**What the exercise asks**
Could you render the records below as a Markdown table with the columns Row and Line, numbering each line and leaving out the blank ones?

**Rows**
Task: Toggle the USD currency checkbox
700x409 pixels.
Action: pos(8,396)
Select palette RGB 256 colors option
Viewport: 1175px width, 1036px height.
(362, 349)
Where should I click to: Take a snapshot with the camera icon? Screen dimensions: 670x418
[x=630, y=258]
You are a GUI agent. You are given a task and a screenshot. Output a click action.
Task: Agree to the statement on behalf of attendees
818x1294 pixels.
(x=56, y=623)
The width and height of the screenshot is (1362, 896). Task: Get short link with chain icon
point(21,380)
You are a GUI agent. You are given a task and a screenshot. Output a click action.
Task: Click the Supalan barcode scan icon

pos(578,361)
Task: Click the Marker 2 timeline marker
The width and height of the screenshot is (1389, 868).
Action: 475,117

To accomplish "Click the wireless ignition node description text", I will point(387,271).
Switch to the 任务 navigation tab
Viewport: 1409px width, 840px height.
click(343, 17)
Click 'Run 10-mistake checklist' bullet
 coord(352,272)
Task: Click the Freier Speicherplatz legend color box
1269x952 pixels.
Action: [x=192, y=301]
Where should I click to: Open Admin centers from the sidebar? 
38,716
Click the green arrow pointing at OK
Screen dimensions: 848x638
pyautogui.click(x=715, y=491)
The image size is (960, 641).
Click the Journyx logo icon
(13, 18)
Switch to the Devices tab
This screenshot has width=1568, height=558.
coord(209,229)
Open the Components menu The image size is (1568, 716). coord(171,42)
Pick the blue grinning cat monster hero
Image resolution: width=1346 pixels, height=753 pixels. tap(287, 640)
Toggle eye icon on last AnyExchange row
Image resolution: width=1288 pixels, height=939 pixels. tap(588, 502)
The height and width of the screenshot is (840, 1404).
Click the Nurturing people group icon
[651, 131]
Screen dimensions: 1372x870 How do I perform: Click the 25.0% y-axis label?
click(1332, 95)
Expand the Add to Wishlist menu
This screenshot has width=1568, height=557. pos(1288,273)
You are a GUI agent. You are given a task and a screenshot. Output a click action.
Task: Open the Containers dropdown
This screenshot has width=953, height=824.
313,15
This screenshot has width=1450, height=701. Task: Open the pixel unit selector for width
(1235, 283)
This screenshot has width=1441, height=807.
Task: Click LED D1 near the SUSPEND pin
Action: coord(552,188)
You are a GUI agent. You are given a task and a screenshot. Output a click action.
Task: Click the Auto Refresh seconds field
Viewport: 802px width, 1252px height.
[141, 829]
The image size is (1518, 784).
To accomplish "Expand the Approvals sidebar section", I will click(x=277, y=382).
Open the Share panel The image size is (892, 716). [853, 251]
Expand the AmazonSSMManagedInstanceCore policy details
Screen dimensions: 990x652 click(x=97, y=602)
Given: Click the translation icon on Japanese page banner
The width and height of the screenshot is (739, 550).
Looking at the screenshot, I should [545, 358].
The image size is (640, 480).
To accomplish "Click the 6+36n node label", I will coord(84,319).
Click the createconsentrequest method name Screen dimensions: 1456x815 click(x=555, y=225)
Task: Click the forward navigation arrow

**Output of the exercise**
| Row | Line |
|---|---|
| 1 | Task: Toggle the USD currency checkbox |
| 2 | 700x409 pixels. |
| 3 | Action: pos(8,396) |
| 4 | Select palette RGB 256 colors option |
| 5 | Viewport: 1175px width, 1036px height. |
| 6 | (362, 349) |
| 7 | Where should I click to: Take a snapshot with the camera icon? Screen dimensions: 670x418 |
| 8 | [x=630, y=258] |
| 9 | You are a GUI agent. You are given a task and a screenshot. Output a click action. |
| 10 | Task: Agree to the statement on behalf of attendees |
| 11 | 818x1294 pixels. |
| 12 | (x=56, y=623) |
| 13 | The width and height of the screenshot is (1362, 896). Task: Get short link with chain icon |
| 14 | point(21,380) |
| 15 | You are a GUI agent. You are given a task and a screenshot. Output a click action. |
| 16 | Task: Click the Supalan barcode scan icon |
| 17 | pos(578,361) |
| 18 | Task: Click the Marker 2 timeline marker |
| 19 | The width and height of the screenshot is (1389, 868). |
| 20 | Action: 475,117 |
| 21 | To accomplish "Click the wireless ignition node description text", I will point(387,271). |
| 22 | Switch to the 任务 navigation tab |
| 23 | Viewport: 1409px width, 840px height. |
| 24 | click(343, 17) |
| 25 | Click 'Run 10-mistake checklist' bullet |
| 26 |  coord(352,272) |
| 27 | Task: Click the Freier Speicherplatz legend color box |
| 28 | 1269x952 pixels. |
| 29 | Action: [x=192, y=301] |
| 30 | Where should I click to: Open Admin centers from the sidebar?  |
| 31 | 38,716 |
| 32 | Click the green arrow pointing at OK |
| 33 | Screen dimensions: 848x638 |
| 34 | pyautogui.click(x=715, y=491) |
| 35 | The image size is (960, 641). |
| 36 | Click the Journyx logo icon |
| 37 | (13, 18) |
| 38 | Switch to the Devices tab |
| 39 | This screenshot has width=1568, height=558. |
| 40 | coord(209,229) |
| 41 | Open the Components menu The image size is (1568, 716). coord(171,42) |
| 42 | Pick the blue grinning cat monster hero |
| 43 | Image resolution: width=1346 pixels, height=753 pixels. tap(287, 640) |
| 44 | Toggle eye icon on last AnyExchange row |
| 45 | Image resolution: width=1288 pixels, height=939 pixels. tap(588, 502) |
| 46 | The height and width of the screenshot is (840, 1404). |
| 47 | Click the Nurturing people group icon |
| 48 | [651, 131] |
| 49 | Screen dimensions: 1372x870 How do I perform: Click the 25.0% y-axis label? |
| 50 | click(1332, 95) |
| 51 | Expand the Add to Wishlist menu |
| 52 | This screenshot has width=1568, height=557. pos(1288,273) |
| 53 | You are a GUI agent. You are given a task and a screenshot. Output a click action. |
| 54 | Task: Open the Containers dropdown |
| 55 | This screenshot has width=953, height=824. |
| 56 | 313,15 |
| 57 | This screenshot has width=1450, height=701. Task: Open the pixel unit selector for width |
| 58 | (1235, 283) |
| 59 | This screenshot has width=1441, height=807. |
| 60 | Task: Click LED D1 near the SUSPEND pin |
| 61 | Action: coord(552,188) |
| 62 | You are a GUI agent. You are given a task and a screenshot. Output a click action. |
| 63 | Task: Click the Auto Refresh seconds field |
| 64 | Viewport: 802px width, 1252px height. |
| 65 | [141, 829] |
| 66 | The image size is (1518, 784). |
| 67 | To accomplish "Expand the Approvals sidebar section", I will click(x=277, y=382). |
| 68 | Open the Share panel The image size is (892, 716). [853, 251] |
| 69 | Expand the AmazonSSMManagedInstanceCore policy details |
| 70 | Screen dimensions: 990x652 click(x=97, y=602) |
| 71 | Given: Click the translation icon on Japanese page banner |
| 72 | The width and height of the screenshot is (739, 550). |
| 73 | Looking at the screenshot, I should [545, 358]. |
| 74 | The image size is (640, 480). |
| 75 | To accomplish "Click the 6+36n node label", I will coord(84,319). |
| 76 | Click the createconsentrequest method name Screen dimensions: 1456x815 click(x=555, y=225) |
| 77 | Task: Click the forward navigation arrow |